The Join Pattern property is unique to the Word Match extractor. This determines how terms of bigrams, trigrams, four-grams, and five-grams can be joined. Most often, terms (or grams) are simply joined by a single space, as in the bigram "first second". If you leave this property blank, Grooper will assume n-grams are always separated by a single space. However, you may want to include n-grams that are separated by other characters. For example hyphenated words, as in "first-second". The Join Pattern allows you to enter a regular expression for the allowable characters between two grams. For example, a Join Pattern of [ -] would allow for a single space or hyphen to be between each term, matching "first second" as well as "first-second".

The Output Format allows you to alter the output result for data cleansing or other purposes.

The "Properties" tab allows you to further configure the n-gram matching. Most importantly, the n-gram size is set here as well as any Lexicon used to lookup against the returned values. You can also enable Tab Marking, Fuzzy RegEx mode, filter results based on page location, determine case sensitivity, and more.

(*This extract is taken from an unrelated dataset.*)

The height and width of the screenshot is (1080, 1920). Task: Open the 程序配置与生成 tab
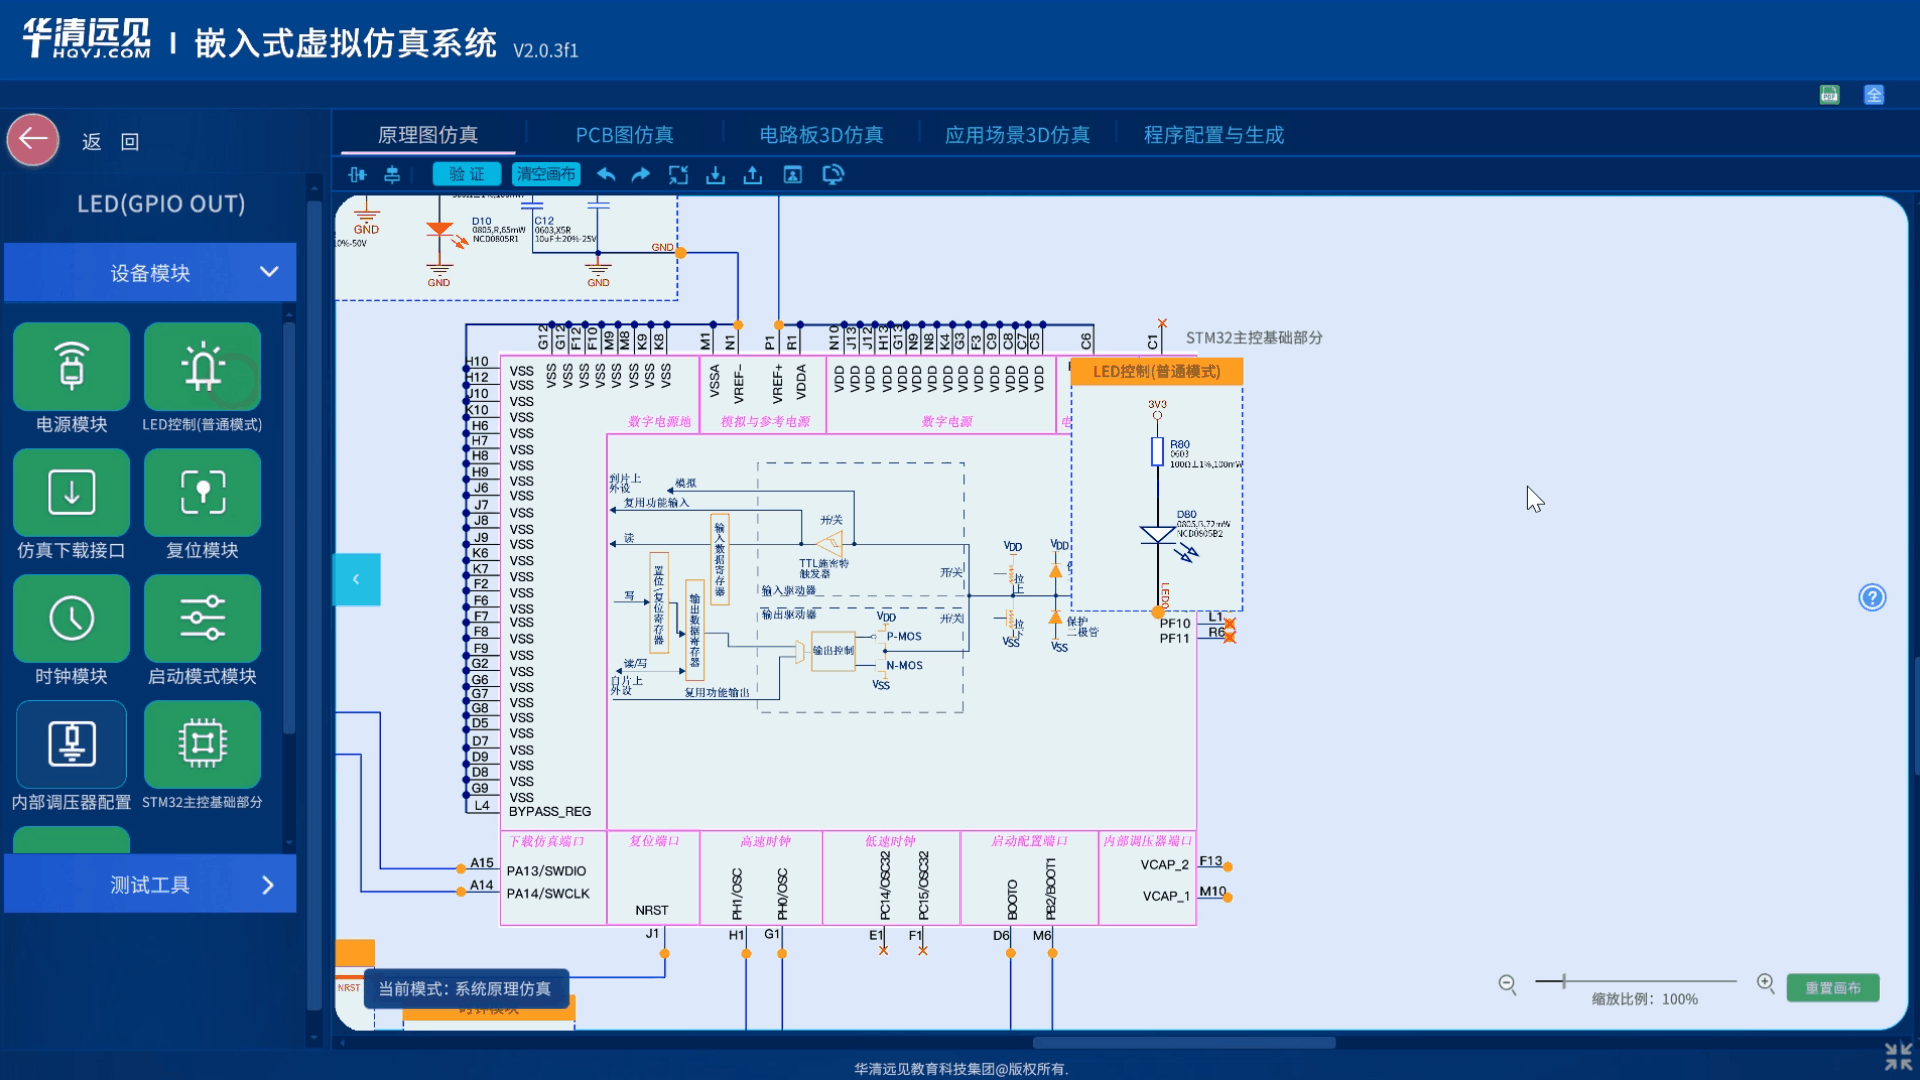[1213, 135]
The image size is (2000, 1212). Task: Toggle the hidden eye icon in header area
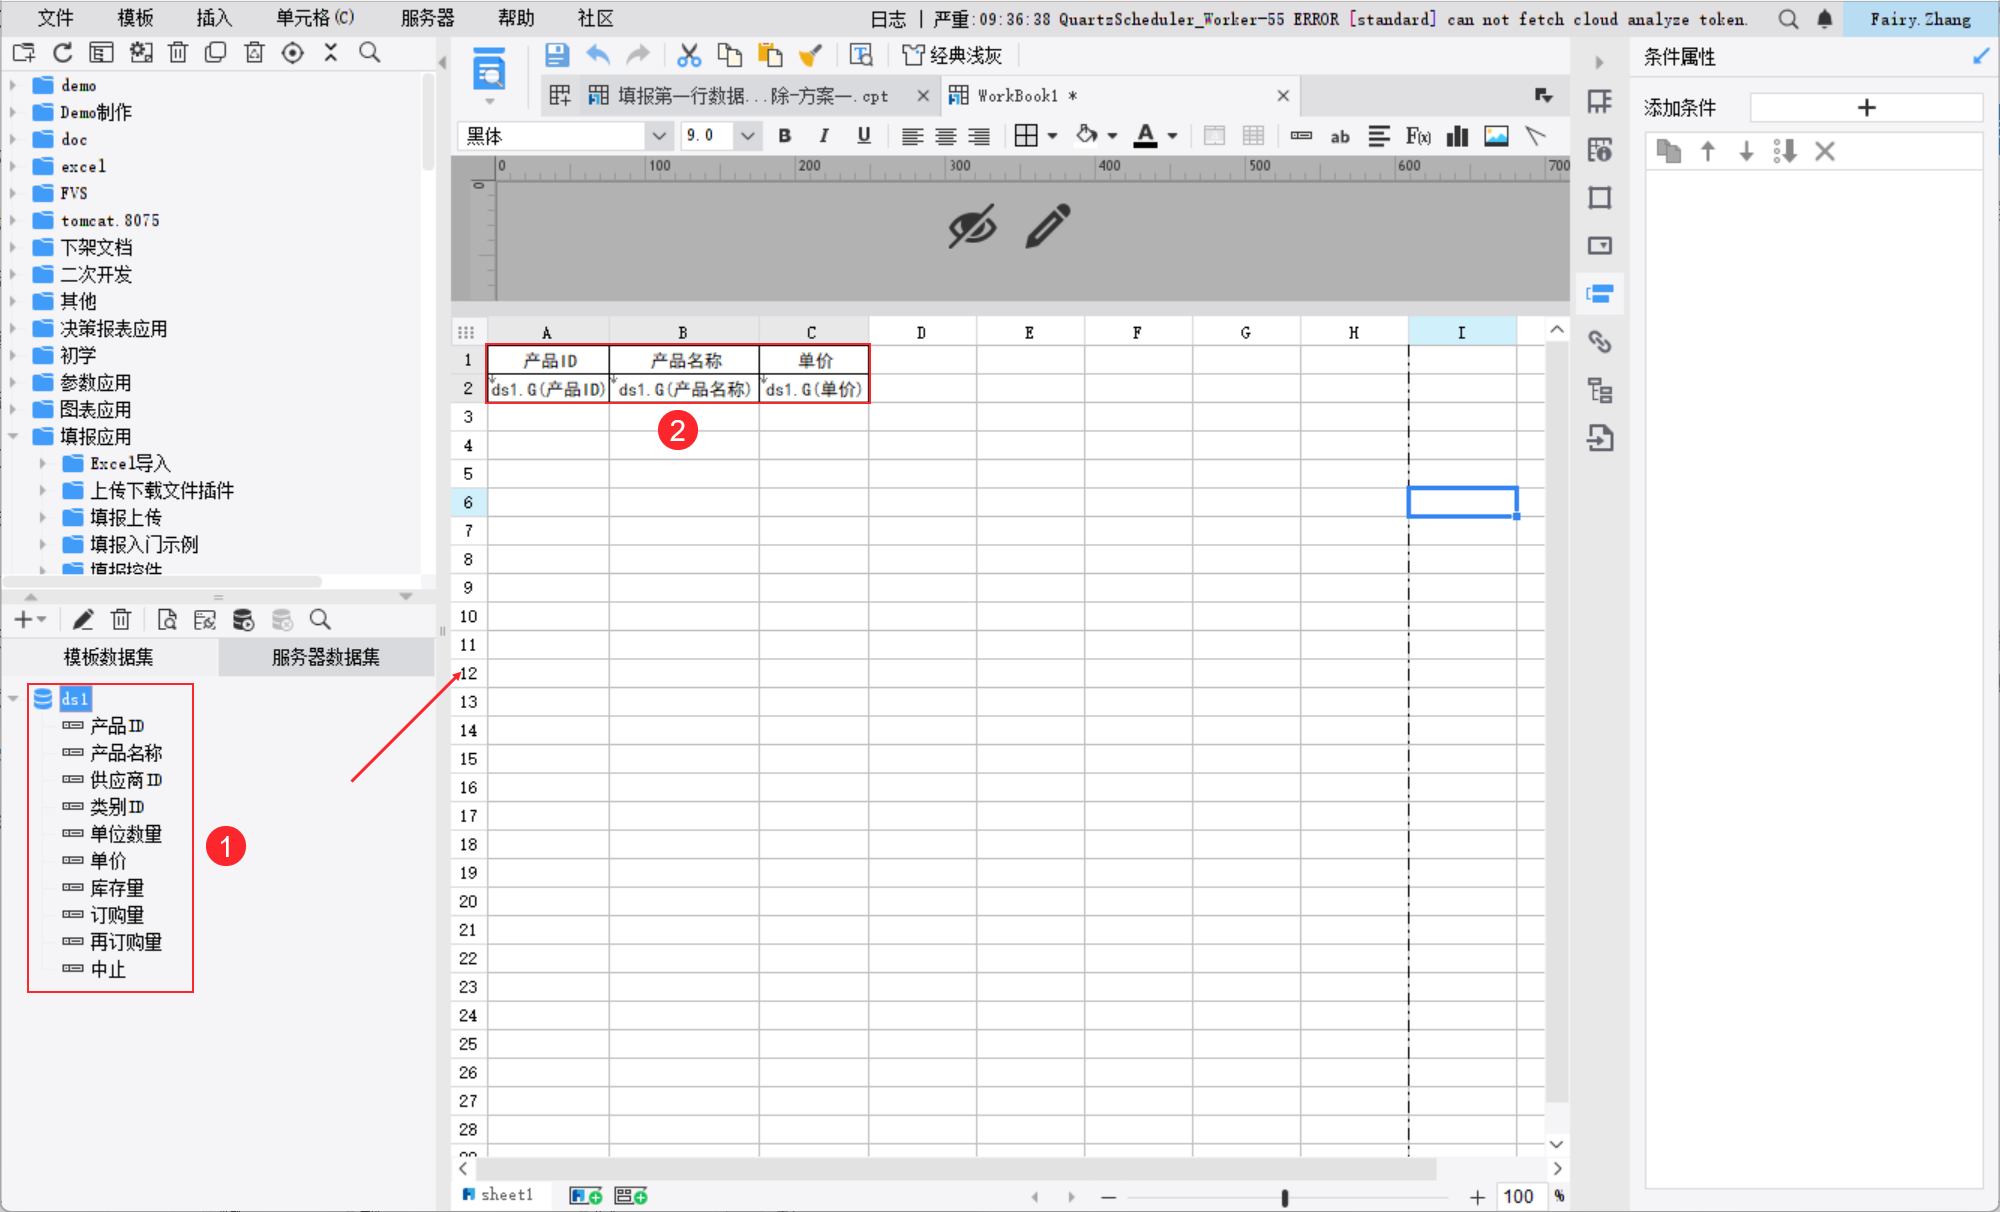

In this example, a Value Reader is configured to return bigram field labels, using the Word Match Extractor Type.

  1. Word Match is selected as the Extractor Type
  2. The Word Pattern is entered here.
    • The regex pattern entered here is used to match each single gram in the n-gram. The default pattern \p{L}+ matches any combination of letter characters in any language of any length. In most cases, this pattern will perfectly suit your n-gram extraction needs. However, you can alter this pattern if you need. For example, [a-zA-Z]+ is a very similar pattern that could be used to match English only words, as it does not include characters of foreign scripts. For example, it would not match Greek characters, such as Ω, where \p{L}+ would.
  3. The Prefix Pattern is entered here.
    • In this case, the pattern entered will only match n-grams if they are preceded by a \n \t or beginning of string ^ character.
  4. The Suffix Pattern is entered here.
    • In this case, the pattern entered will only match n-grams if they are followed by a \r \t or end of string $ character.
  5. The Join Pattern is entered here.
    • The pattern here, [ \-] will return n-grams whos grams are separated by a single space character, a backspace, or a hyphen. If left blank, only n-grams whose grams are separated by a single space character are returned.
  6. The Output Format is formatted here.
    • Unused in this example.

In this case, we also used the "Properties" tab to set the n-gram size to collect bigrams, and only return grams in a English language dictionary.

  1. Navigate to the "Properties" tab.
  2. The Word Lookup property can be used to reference a Lexicon of allowable terms for each gram in the n-gram.
    • Here, we reference the "English Words" Lexicon that ships with every Grooper install in the "Essentials" folder of the Global Resources folder.
  3. The Phrase Size property allows you to specify the size of the n-gram.
    • Here, it is set to 2 to capture bigrams.


FYI Prior to Grooper version 2021, n-gram extraction configuration was lumped into other regular expression pattern configurations. As with the Pattern Match extractor, this was delivered in one of two ways:
1. By the Data Format object.
2. Configuring extractor properties and selecting Internal or Text Pattern as the extractor type.

Each of these methods used a "Pattern Editor" UI screen to configure a regular expression. The n-gram size and referenced term lexicons were set in the "Properties" tab. In version 2021, the Data Format object and the Internal and Text Pattern extractor types are gone. The Word Match extractor replaces their functionality to return n-grams in an effort to simplify n-gram extraction setup and distinguish it from general regex pattern matching.